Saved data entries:
+++++
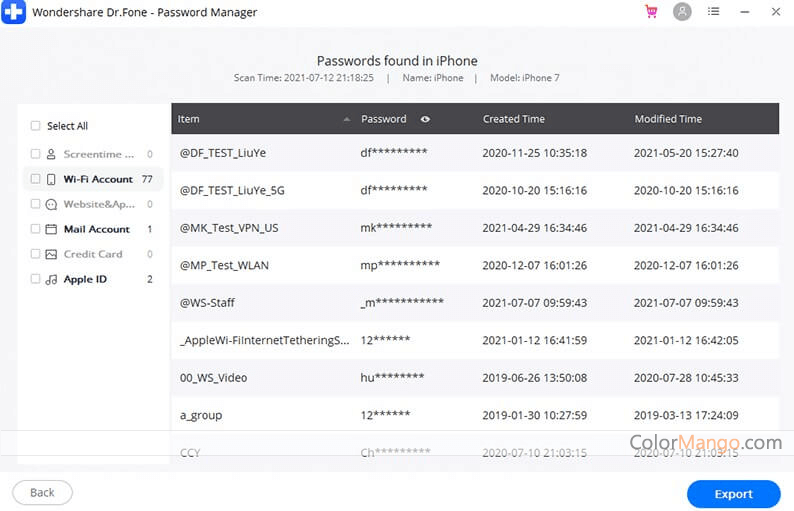The height and width of the screenshot is (511, 794).
Task: Sort table by Modified Time header
Action: pos(668,119)
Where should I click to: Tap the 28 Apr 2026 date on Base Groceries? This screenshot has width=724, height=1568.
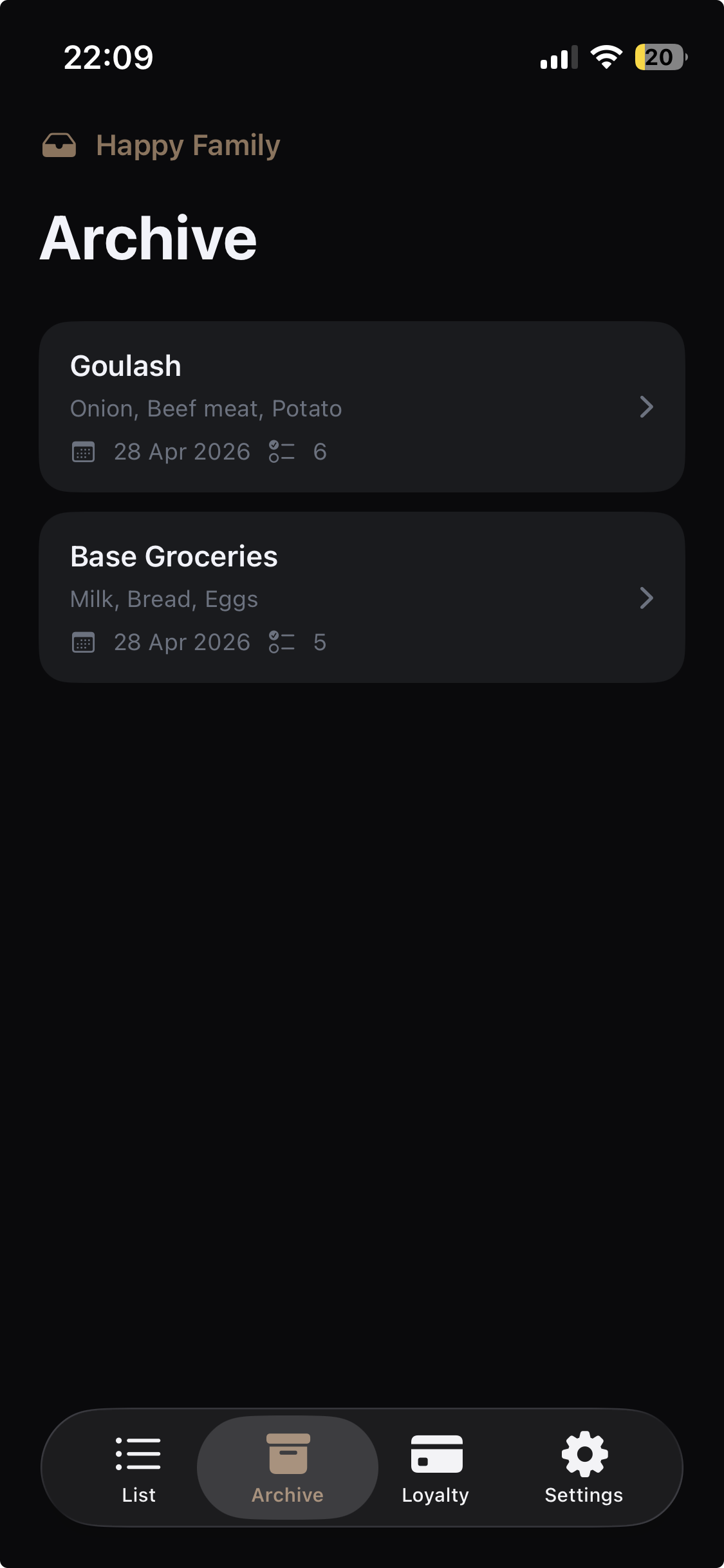182,642
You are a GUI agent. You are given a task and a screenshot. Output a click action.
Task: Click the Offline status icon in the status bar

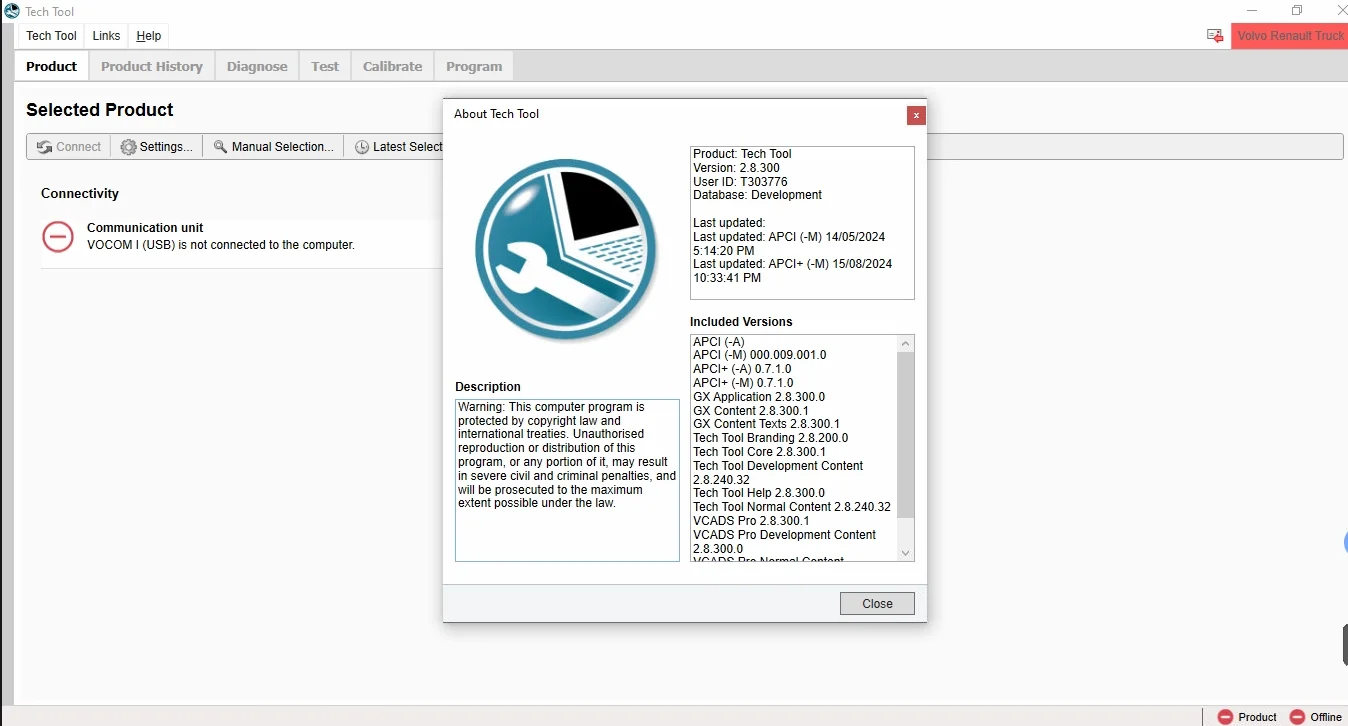[x=1297, y=716]
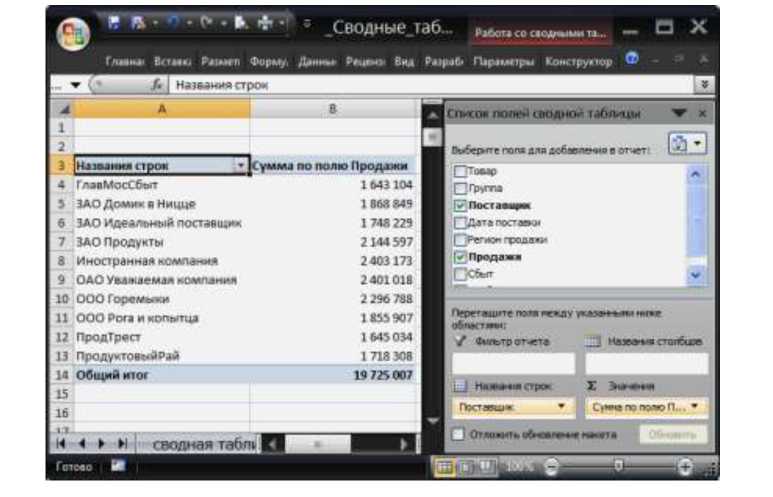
+++++
_Assigned task_
Above are the records. Copy exactly, and only, the lines from the line containing "Where should I" through the last one, omitting any pictures.

_Answer area_
Where should I click to: Tap the 28 Apr 2026 date on Base Groceries? This screenshot has width=724, height=1568.
182,642
You are a GUI agent. You are given a task and a screenshot. Output a click action.
Task: Click the Offline status icon in the status bar

[x=1297, y=716]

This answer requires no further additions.